Shipbuilding is a modern industry that brings together a wide variety of technologies in a limited space, unseen by our clients. Power supplies, air conditioning systems, fresh and wastewater technology, inventory management, waste management – it all must work smoothly. The amount of different materials that make up a ship is simply enormous. For example, the Mein Schiff ships built at our shipyard each required approximately 2,000 km of electric cables, 180 km of piping, 8,500 m² of windows, 335,000 litres of paint and 30,000 m² of carpets, among all other materials used. We process more than 15 million pieces for each and every cruise ship. To give you an idea of the scale, compare it with the roughly one million parts that go in an Airbus A 380 or the 10,000 or so components that make up a passenger car.

Developing and building cruise ships is an extraordinarily complex and challenging operation. This is why computer-assisted technology has been integrated into every phase from design to completion. How many kilometres of cable does a ship need and how much does it cost? How should weight be distributed to compensate for the wind and the waves? When do you need to start each production stage to ensure you are on schedule to deliver to the shipping company? What materials should be used to ensure fire safety and sound proofing? These are the types of questions that our designers must solve on a daily basis – on top of countless others. This is why the design and building of ships makes extensive use of virtual 3D models and moving visualisations. Calculations have to be remade for each new ship to ensure unique, customized design.

The work at our shipyard reflects the Industry 4.0 principles: all stages are designed, processed and managed with digital and highly automated methods.
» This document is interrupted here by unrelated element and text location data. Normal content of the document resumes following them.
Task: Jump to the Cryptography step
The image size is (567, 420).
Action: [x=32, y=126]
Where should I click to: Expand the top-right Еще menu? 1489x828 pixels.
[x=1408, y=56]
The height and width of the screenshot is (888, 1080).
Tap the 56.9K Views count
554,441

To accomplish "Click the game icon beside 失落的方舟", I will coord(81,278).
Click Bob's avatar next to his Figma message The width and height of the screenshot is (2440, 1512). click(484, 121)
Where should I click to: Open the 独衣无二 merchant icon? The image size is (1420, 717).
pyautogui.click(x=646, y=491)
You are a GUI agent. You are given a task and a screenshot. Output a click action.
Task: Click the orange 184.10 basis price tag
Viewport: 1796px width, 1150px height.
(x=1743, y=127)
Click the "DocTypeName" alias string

In the end, each and every pinion must fit precisely to make sure that we achieve the highest possible quality within agreed budgets and schedules.

A TEST RUN AS THE FINAL STAGE IN THE PROCESS

We carefully test each ship both at the dock and at sea before handing it over to the client. During the tests at the sea, all equipment and systems go through final testing and calibration for optimal performance. The inter-operability of systems and equipment is also tested at sea while the ship’s future crew practices their duties.